Lawmaker Wants Townships With Big Bank Accounts to Return Money to Taxpayers

Lawmaker Wants Townships With Big Bank Accounts to Return Money to Taxpayers

SHELBYVILLE TOWNSHIP, Ill. (IRN) — A township in central Illinois that had overtaxed residents for years is returning more than $735,000 to local property taxpayers, a rare rebate that one lawmaker said he wants to see happen in more of the state’s 1,400 townships.

Shelbyville Township recently returned $735,000 back property taxpayers because its reserve funds exceeded two and a half years of annual operating expenses, said state Rep. Brad Halbrook, R-Shelbyville, who helped pass a law that mandated such rebates. Shelbyville Township’s general assistance fund, used to help low-income residents, typically spent about $16,000 a year, according to media reports. The general assistance fund had a balance of more than $200,000 – enough for 12.5 years.
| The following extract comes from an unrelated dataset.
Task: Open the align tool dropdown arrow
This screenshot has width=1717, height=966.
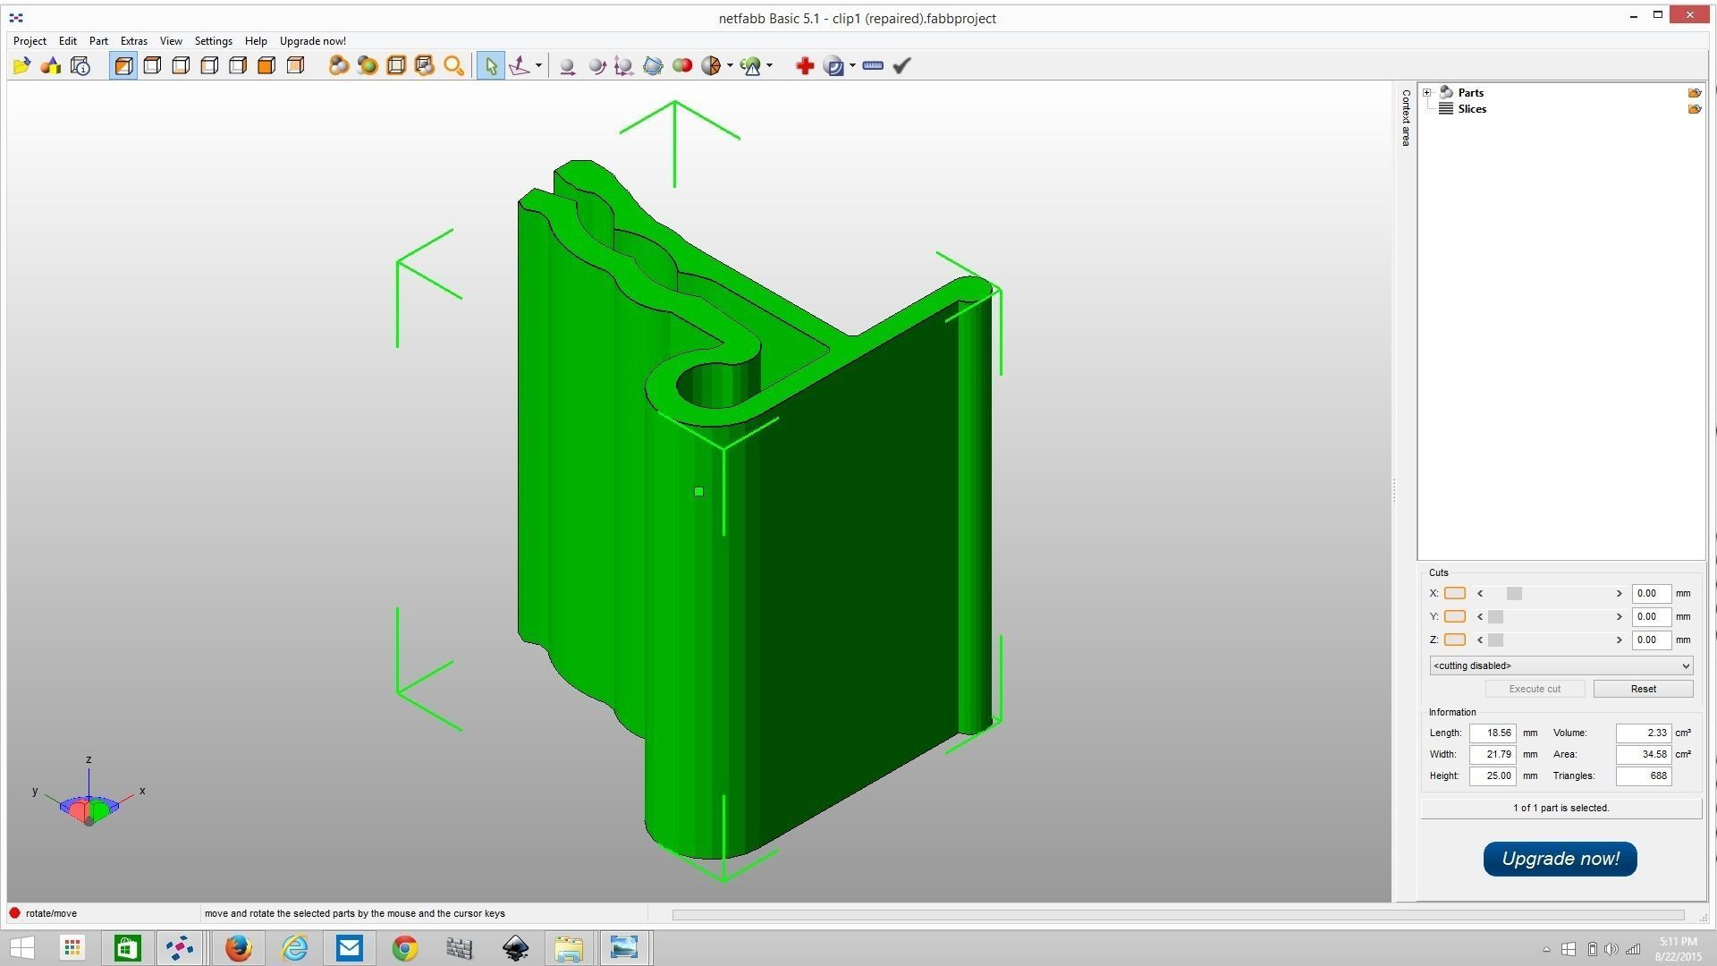Action: [538, 65]
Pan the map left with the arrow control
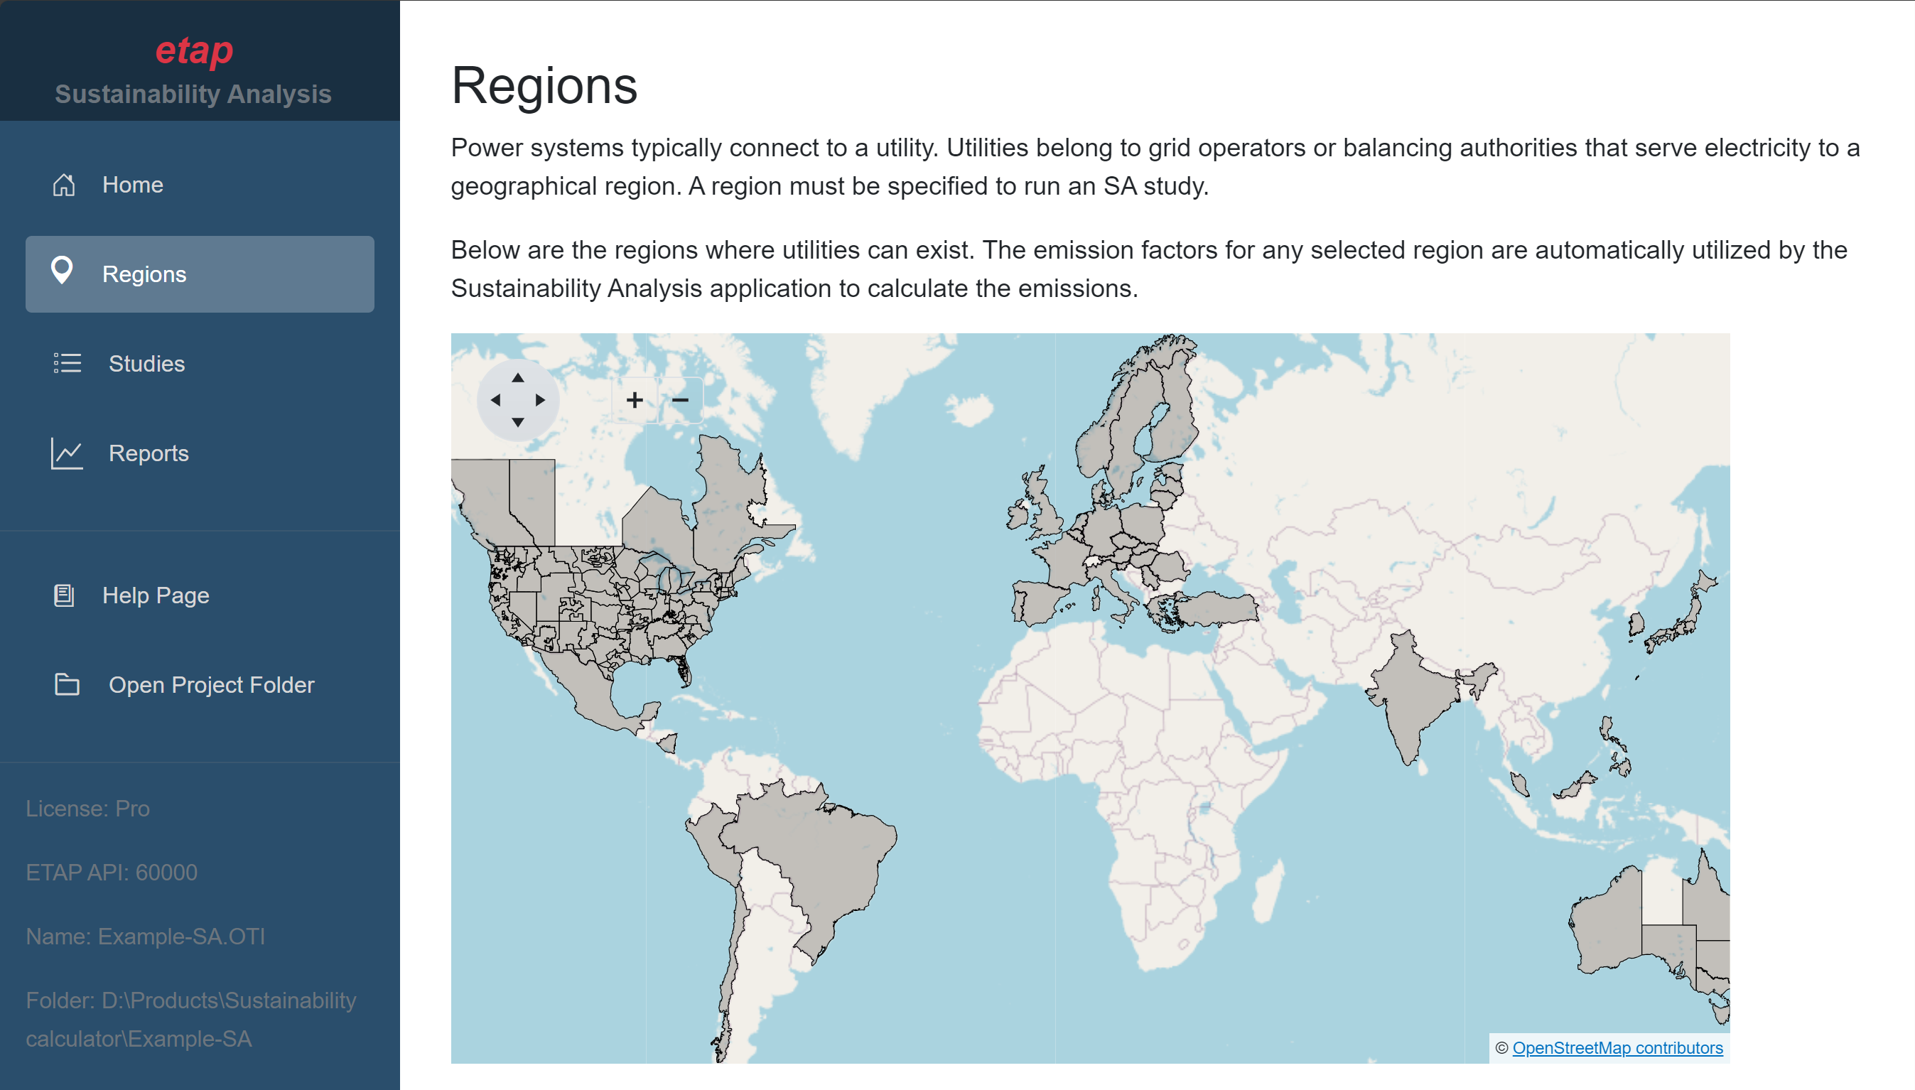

Halbrook said the law he passed a year and a half ago was based on a 1969 Illinois Supreme Court Case from Adams County.

“A business owner sued the county because they had funds on interest and ‘they’re overtaxing me’ and the courts ruled in that favor,” Halbrook said.

Halbrooks’ measure requires townships to limit reserves to two and a half years worth of annual operating expenses.

“That’s two and a half years worth of cash,” Halbrook said. “That’s a big number, so there’ll be all kinds of stuff going on. The whole idea was to protect taxpayers. We have to maintain taxpayers in the back of our minds all the time.”

Halbrook wants Shelbyville Township to serve as a model for others.

“Hopefully the townships across the state of Illinois would do the right thing and take a look,” Halbrook said. “I think what’s going to happen in our township is, a year ago before they voted to rebate the funds back they reduced our levy in the town portion 33 percent. This year they held it even and so I think as this thing balances out we’ll see a reduction of the overall tax burden to property owners.”

Halbrook said last month’s rebates to more than 2,000 property owners ranged from a few thousand dollars to $20 to $30, based on the equalized assessed value of the property.